▶ [WORK TO DO]:
a) From the Ziggy Stardust memoir, copy the part between "So this began" and "we had enough.", inclusive.
b) In the Ziggy Stardust memoir, where was David Bowie scheduled to play on Sunday, June 25, 1972?
c) Can you go on with the Ziggy Stardust memoir from the point where it stops?

▶ [DOCUMENT PASSAGE]:

Not long after, there was a loud bang at the caravan door: ‘You fuckers are trippin’ then. Ashley shouted, drunk on Guinness from a night in town. In our drugged state, we had forgotten about him for a while, so let him in. Excitedly, he told us about his evening as we played more music and talked. I remember some of the titles we played that evening: Savoy Brown, ‘Raw Sienna’, Donovan, Sergeant Pepper, The White Album, and of course David Bowie. Ashley decided to take the remaining LSD tablet; he was soon as high on LSD as Richard and I. The new Bowie album played almost constantly, and we all shared the experience. We analysed the cover and the inner sleeves, looking for clues to the story our minds had invented. Richard and Ashley were then drawing with pens on the same pad of paper; the image that appeared was a fist clenching a torch with flames licking upwards like the hand of the Statue of Liberty. They kept repeating the same phrase, ‘I’m a gunna!’ finally titling the piece, ‘I’m a gunna’. So much seemed to be happening; our heightened senses took us on a rollercoaster ride, so by the time we came down from the ‘Trip’, the effects were imprinted on our young minds.
The following week, we bought the latest copy of the NME (New Musical Express), as was customary for us. It was on sale every Thursday, and I spotted an advertisement towards the back. David Bowie was touring the UK and would be at Croydon Greyhound on Sunday, June 25, 1972, the following weekend. After the crazy experiences of the weekend, Richard and I wanted to go. Ashley was doing something else but was able to help us. He had a friend from the Student Union who had a mother living in Croydon, a car, and was going home that very weekend to visit his girlfriend.
So this began an almost unbelievable set of coincidences, putting us in front of a stage in Croydon on June 25 to watch a performance that became legendary and was the now famous Ziggy Stardust Tour. We agreed that we would stay at his mother’s house over the weekend, and we met Chris at the Student Union. Though he was staying in Croydon, he was only at his mother’s house Saturday night, leaving Sunday morning to stay with his girlfriend. We would have to hitch back after the show, which was no real hardship for us. I don’t remember how we afforded the weekend, but I was working at a petrol station at that time, so somehow we had enough.

▶ [RECORD SET]:
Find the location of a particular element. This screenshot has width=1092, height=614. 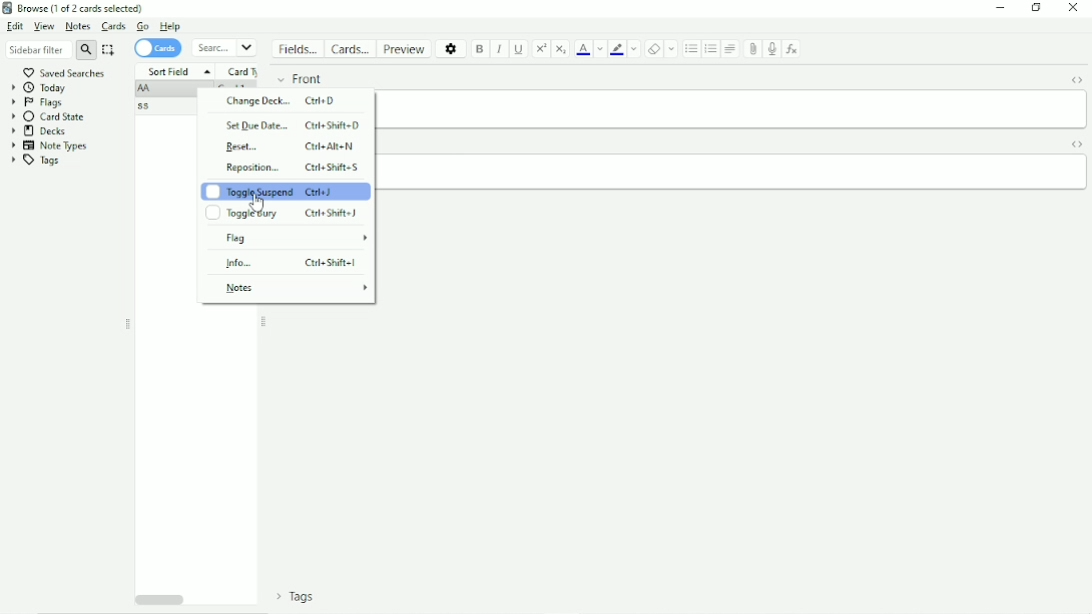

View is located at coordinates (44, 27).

* * *

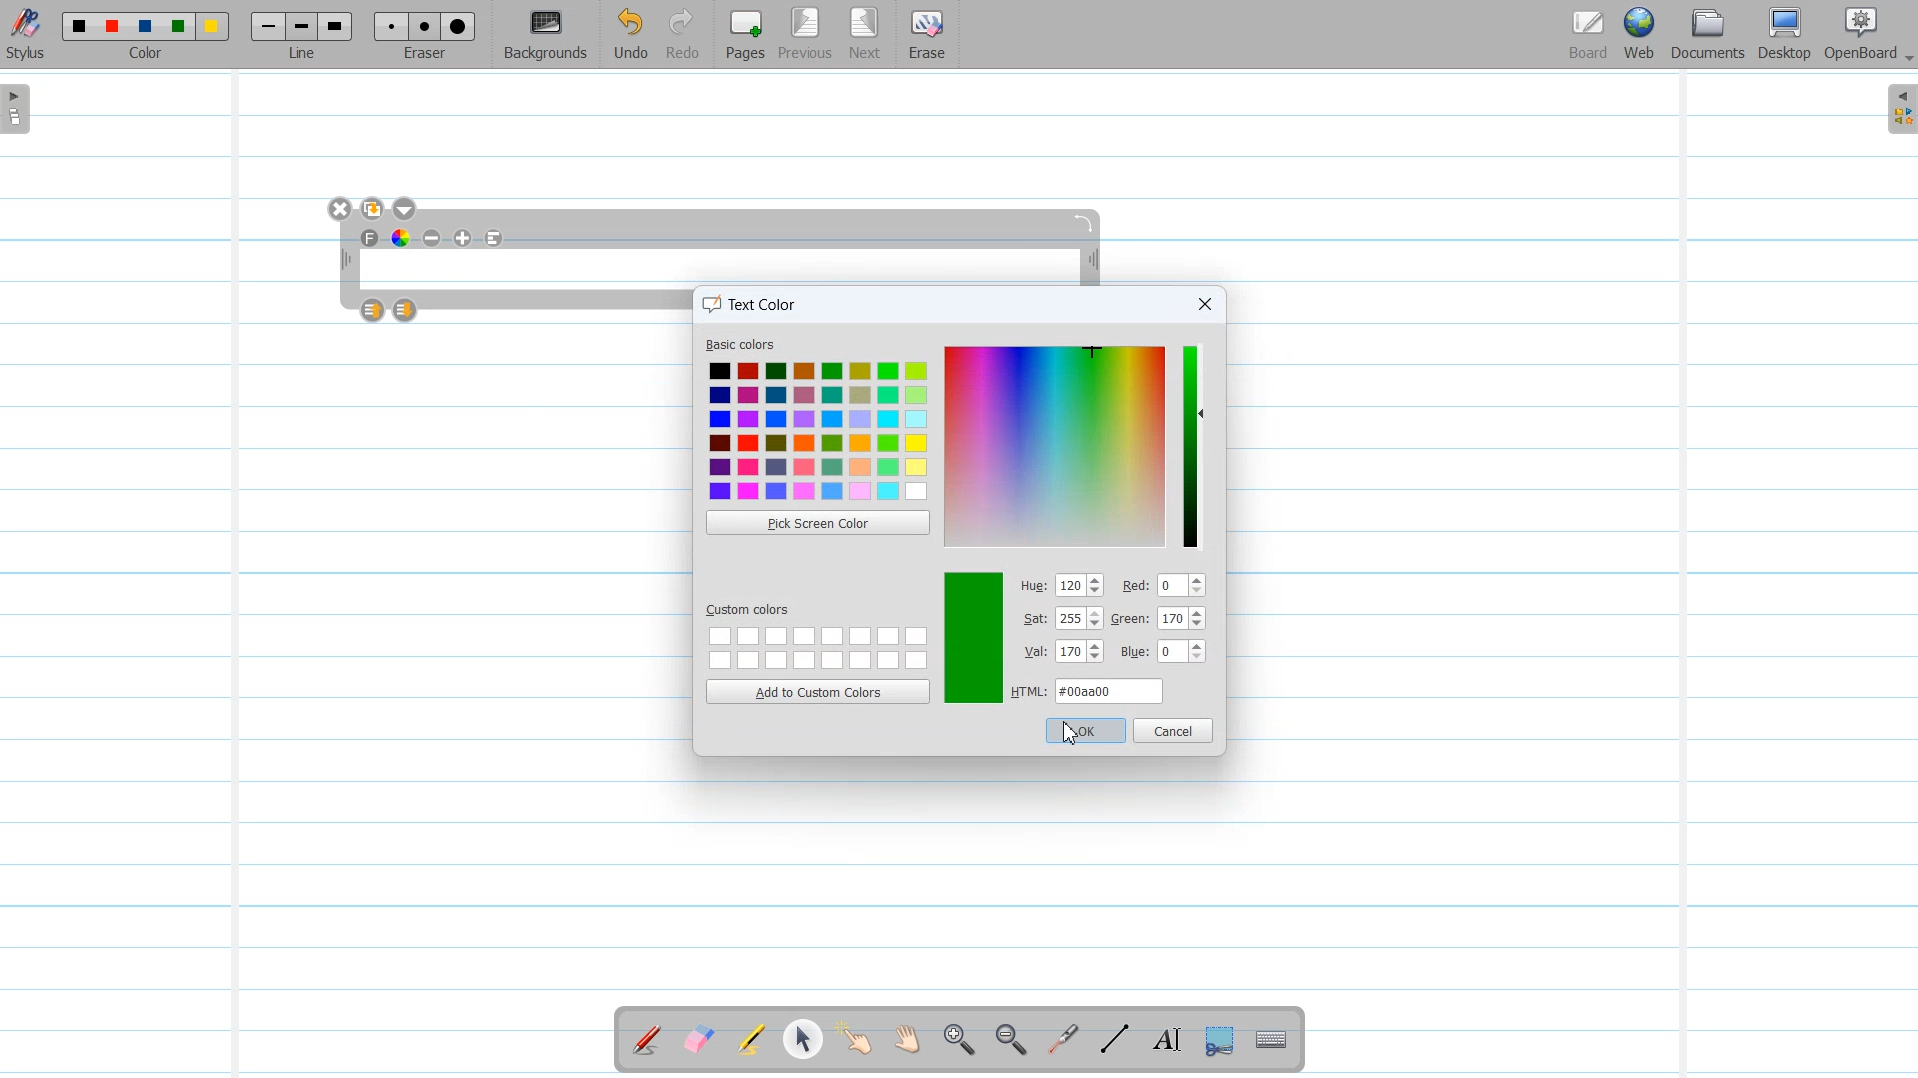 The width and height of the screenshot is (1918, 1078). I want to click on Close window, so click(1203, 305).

---

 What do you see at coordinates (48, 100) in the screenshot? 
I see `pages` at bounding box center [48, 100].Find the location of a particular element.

▶ [FINAL RESULTS]:
a)
So this began an almost unbelievable set of coincidences, putting us in front of a stage in Croydon on June 25 to watch a performance that became legendary and was the now famous Ziggy Stardust Tour. We agreed that we would stay at his mother’s house over the weekend, and we met Chris at the Student Union. Though he was staying in Croydon, he was only at his mother’s house Saturday night, leaving Sunday morning to stay with his girlfriend. We would have to hitch back after the show, which was no real hardship for us. I don’t remember how we afforded the weekend, but I was working at a petrol station at that time, so somehow we had enough.

b) Croydon Greyhound.

c)
On Saturday evening, the day before the Bowie concert, we found another local show featuring Amon Dull, a German electronic group, and another band called Jericho. Chris, his girlfriend, Richard, and I all went along. It was an interesting enough show, but we were so hyped up for the Bowie show that ‘Kraut Rock’ was kind of lost on us. This, it turned out, was another coincidence, as Bowie would later take a sojourn to Berlin, where he created a new persona.
On Sunday, it was just Richard and I killing time until the show began. The Croydon Greyhounds Hall was a 15-minute walk from Chris’s mother’s house. We said our goodbyes to his mother and walked to the hall carrying bags with our overnight things for the weekend. As we arrived, a long line was forming outside, going around the block. We joined it, placed our bags on the floor, and shuffled them along with our feet as the queue got ever closer to the door. An even longer queue was forming behind us; it looked like a hundred or so people, but we later discovered it was about a thousand people. We finally reached the ticket counter and paid for our entry. We were stamped on the wrists as proof of payment, and the marks glowed in the ultraviolet light above the doorway. I think one other couple was admitted behind us; all the rest were turned away. It was an extraordinary stroke of luck, as had we left just two minutes later, we would have been too far back to get in. The capacity of the hall was only 200 people, which we had been unaware of, but we made it into the number.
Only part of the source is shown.